### Given records ###
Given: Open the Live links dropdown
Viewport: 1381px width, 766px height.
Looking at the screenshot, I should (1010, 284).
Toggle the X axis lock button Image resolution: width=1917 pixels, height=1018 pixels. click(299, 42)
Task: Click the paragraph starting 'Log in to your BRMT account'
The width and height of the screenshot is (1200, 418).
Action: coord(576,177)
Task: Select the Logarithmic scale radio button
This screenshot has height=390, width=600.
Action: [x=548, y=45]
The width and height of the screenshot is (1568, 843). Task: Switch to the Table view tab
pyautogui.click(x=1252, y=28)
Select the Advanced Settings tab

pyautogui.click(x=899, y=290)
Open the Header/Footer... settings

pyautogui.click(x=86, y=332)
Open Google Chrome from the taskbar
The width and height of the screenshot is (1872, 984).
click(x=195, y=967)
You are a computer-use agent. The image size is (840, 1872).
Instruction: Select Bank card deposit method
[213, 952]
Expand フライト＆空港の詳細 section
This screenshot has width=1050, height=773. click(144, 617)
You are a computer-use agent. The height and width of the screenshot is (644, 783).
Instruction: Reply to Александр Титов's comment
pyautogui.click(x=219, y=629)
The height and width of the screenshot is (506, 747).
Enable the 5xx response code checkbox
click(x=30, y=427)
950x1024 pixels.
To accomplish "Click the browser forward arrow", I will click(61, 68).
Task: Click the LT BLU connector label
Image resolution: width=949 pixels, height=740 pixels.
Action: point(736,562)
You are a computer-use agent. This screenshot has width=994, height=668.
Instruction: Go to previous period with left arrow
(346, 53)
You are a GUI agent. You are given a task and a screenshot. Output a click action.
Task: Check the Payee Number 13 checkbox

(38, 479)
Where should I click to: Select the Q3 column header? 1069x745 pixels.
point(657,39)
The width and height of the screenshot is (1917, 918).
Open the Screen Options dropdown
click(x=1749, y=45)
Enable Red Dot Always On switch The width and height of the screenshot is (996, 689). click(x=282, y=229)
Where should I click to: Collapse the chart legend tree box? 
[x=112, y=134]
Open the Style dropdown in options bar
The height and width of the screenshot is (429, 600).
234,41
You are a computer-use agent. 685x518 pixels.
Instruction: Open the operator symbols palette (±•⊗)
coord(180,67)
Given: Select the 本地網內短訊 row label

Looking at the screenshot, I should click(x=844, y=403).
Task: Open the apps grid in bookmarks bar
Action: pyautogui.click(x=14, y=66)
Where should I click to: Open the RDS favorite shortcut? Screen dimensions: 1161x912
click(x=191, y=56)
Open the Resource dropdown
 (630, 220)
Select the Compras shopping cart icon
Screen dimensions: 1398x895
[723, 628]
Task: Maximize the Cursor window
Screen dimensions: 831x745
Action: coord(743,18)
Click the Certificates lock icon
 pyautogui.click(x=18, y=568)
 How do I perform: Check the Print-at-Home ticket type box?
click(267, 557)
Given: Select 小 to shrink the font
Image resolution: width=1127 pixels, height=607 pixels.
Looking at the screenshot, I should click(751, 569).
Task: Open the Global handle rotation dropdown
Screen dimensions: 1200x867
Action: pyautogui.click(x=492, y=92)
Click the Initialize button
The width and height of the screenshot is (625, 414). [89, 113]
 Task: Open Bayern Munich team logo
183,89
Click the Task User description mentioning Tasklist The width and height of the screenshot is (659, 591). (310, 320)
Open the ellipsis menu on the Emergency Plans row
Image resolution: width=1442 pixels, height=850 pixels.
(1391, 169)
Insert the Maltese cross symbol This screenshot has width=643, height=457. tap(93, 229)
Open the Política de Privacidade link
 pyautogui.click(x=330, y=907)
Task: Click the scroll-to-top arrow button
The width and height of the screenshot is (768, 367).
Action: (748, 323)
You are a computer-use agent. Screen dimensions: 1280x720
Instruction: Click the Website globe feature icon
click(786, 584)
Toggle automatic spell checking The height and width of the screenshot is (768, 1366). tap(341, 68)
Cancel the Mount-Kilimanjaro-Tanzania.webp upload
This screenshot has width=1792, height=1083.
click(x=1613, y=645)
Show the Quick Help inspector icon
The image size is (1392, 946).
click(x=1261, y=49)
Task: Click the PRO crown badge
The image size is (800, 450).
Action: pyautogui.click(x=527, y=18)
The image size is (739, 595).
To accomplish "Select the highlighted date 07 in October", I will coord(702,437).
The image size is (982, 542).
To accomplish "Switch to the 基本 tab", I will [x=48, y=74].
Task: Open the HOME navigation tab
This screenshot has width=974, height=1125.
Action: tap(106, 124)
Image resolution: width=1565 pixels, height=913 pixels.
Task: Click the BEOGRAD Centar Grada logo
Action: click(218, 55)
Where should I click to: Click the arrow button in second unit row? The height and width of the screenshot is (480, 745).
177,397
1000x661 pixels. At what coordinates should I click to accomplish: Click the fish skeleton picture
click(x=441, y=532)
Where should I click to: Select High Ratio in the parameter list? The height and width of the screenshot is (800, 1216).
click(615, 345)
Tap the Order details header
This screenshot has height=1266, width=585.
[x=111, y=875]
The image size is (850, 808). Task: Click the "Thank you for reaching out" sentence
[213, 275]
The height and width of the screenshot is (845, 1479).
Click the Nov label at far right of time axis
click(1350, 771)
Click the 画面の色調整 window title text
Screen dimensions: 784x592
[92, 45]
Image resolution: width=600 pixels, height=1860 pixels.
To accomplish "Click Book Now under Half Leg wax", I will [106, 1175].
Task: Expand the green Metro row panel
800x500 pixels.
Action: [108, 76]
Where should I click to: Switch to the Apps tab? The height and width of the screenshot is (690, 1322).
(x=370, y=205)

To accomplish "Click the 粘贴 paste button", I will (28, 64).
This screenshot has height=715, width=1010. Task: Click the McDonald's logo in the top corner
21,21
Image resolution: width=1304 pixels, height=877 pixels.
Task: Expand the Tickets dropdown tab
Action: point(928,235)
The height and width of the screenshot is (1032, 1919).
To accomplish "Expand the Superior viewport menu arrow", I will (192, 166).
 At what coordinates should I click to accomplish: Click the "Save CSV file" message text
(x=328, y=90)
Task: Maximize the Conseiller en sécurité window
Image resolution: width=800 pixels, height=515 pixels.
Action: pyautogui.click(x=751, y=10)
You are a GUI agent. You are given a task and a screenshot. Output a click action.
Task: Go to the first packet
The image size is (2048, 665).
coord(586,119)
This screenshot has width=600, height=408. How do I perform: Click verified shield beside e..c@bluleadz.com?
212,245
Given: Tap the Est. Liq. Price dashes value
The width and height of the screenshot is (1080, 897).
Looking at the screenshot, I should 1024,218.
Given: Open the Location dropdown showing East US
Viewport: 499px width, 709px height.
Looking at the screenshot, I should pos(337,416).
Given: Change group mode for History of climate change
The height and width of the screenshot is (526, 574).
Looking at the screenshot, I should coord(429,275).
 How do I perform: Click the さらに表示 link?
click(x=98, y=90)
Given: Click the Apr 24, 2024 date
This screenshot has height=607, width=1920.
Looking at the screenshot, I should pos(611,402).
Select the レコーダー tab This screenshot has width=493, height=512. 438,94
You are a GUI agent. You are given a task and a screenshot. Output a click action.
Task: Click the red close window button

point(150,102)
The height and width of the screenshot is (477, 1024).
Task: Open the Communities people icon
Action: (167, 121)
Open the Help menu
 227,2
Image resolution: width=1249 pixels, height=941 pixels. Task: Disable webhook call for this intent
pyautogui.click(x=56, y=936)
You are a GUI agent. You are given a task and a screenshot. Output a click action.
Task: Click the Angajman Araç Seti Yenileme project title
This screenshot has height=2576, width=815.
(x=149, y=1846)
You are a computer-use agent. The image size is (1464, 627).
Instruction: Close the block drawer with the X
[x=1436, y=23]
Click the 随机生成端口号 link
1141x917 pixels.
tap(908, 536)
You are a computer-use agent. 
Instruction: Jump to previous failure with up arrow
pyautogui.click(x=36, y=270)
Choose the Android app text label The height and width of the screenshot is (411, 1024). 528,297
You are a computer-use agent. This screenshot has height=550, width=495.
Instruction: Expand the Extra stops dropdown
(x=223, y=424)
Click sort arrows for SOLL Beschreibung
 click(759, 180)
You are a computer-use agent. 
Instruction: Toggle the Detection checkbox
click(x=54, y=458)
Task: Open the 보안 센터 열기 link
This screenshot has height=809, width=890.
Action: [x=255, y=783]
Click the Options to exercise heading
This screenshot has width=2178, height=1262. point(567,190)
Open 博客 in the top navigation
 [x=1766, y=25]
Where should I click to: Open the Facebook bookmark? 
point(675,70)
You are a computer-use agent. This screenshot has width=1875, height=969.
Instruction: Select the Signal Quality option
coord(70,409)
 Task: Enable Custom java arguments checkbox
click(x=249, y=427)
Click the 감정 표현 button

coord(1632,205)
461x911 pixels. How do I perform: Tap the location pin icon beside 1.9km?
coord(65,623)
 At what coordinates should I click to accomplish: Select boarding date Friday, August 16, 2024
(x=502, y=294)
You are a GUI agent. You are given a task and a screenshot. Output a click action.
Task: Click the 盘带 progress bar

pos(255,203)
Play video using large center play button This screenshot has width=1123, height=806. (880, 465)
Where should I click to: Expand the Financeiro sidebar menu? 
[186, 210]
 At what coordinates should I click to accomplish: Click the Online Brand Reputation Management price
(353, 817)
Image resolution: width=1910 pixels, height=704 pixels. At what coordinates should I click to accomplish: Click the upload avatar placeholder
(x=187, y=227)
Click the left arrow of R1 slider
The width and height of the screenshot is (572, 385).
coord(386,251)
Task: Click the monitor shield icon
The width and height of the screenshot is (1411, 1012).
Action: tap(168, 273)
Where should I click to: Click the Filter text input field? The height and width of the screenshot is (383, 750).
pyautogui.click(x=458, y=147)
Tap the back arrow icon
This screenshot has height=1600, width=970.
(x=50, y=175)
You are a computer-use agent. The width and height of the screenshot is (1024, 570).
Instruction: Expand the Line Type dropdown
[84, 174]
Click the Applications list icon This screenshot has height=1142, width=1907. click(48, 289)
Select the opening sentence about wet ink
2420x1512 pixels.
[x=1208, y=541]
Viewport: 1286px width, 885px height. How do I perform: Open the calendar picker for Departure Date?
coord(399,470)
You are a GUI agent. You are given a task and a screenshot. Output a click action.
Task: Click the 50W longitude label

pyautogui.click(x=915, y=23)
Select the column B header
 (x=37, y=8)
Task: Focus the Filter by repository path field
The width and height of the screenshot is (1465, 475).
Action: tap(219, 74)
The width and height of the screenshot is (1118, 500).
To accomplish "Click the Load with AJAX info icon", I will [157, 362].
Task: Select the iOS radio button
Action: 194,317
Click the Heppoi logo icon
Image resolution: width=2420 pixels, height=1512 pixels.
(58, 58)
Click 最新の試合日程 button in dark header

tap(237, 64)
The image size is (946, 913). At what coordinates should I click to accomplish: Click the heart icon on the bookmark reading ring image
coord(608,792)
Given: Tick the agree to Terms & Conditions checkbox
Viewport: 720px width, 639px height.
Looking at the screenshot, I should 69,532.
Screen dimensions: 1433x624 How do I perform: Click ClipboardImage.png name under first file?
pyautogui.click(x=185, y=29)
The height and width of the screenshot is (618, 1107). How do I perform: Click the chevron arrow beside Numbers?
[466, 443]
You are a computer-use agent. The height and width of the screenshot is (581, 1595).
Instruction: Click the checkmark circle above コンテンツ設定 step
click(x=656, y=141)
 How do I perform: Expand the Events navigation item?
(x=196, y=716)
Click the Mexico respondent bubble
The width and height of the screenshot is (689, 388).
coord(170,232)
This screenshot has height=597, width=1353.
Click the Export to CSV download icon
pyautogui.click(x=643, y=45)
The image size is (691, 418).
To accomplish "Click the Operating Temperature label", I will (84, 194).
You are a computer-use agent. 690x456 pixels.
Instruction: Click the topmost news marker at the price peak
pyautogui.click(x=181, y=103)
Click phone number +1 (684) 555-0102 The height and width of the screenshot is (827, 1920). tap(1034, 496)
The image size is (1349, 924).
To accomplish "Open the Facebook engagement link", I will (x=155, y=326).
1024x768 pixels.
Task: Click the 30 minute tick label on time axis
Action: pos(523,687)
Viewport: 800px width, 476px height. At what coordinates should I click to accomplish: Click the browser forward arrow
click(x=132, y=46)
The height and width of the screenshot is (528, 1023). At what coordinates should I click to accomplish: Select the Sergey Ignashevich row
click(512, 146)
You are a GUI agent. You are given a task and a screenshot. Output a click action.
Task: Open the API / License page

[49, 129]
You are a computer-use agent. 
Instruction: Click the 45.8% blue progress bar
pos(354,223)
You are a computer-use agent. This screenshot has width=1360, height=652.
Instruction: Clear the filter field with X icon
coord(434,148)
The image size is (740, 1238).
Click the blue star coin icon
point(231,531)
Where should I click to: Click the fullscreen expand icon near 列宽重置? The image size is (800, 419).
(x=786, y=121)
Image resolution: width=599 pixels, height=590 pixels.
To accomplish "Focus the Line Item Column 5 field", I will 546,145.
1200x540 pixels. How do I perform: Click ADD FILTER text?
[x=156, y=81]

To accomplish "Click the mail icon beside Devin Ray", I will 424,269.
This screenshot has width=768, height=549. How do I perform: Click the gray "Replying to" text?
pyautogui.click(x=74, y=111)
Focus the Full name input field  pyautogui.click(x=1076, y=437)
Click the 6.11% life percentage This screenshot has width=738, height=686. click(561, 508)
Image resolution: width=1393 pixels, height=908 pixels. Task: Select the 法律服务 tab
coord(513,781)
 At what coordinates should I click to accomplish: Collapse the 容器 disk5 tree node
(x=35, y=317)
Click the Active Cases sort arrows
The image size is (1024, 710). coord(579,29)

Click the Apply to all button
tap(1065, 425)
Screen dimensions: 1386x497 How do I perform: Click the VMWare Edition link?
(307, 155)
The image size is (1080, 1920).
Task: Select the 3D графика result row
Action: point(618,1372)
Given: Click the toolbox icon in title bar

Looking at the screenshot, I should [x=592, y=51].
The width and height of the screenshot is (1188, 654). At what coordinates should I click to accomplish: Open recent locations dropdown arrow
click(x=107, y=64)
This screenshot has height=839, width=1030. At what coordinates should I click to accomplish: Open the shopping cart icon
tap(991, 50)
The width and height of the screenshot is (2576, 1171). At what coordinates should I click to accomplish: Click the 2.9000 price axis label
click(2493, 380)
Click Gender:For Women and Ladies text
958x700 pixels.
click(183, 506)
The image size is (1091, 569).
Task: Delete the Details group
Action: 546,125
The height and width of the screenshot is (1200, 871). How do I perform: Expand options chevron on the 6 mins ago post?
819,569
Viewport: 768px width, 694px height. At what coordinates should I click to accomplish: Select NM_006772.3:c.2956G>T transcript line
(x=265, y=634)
###
Problem details | Each line from the top of the records above through the line containing "950x1024 pixels." needs to be transcribed exactly, and no line after it.

Result below |
Given: Open the Live links dropdown
Viewport: 1381px width, 766px height.
Looking at the screenshot, I should (1010, 284).
Toggle the X axis lock button Image resolution: width=1917 pixels, height=1018 pixels. click(299, 42)
Task: Click the paragraph starting 'Log in to your BRMT account'
The width and height of the screenshot is (1200, 418).
Action: coord(576,177)
Task: Select the Logarithmic scale radio button
This screenshot has height=390, width=600.
Action: [x=548, y=45]
The width and height of the screenshot is (1568, 843). Task: Switch to the Table view tab
pyautogui.click(x=1252, y=28)
Select the Advanced Settings tab

pyautogui.click(x=899, y=290)
Open the Header/Footer... settings

pyautogui.click(x=86, y=332)
Open Google Chrome from the taskbar
The width and height of the screenshot is (1872, 984).
click(x=195, y=967)
You are a computer-use agent. The image size is (840, 1872).
Instruction: Select Bank card deposit method
[213, 952]
Expand フライト＆空港の詳細 section
This screenshot has width=1050, height=773. click(144, 617)
You are a computer-use agent. The height and width of the screenshot is (644, 783).
Instruction: Reply to Александр Титов's comment
pyautogui.click(x=219, y=629)
The height and width of the screenshot is (506, 747).
Enable the 5xx response code checkbox
click(x=30, y=427)
950x1024 pixels.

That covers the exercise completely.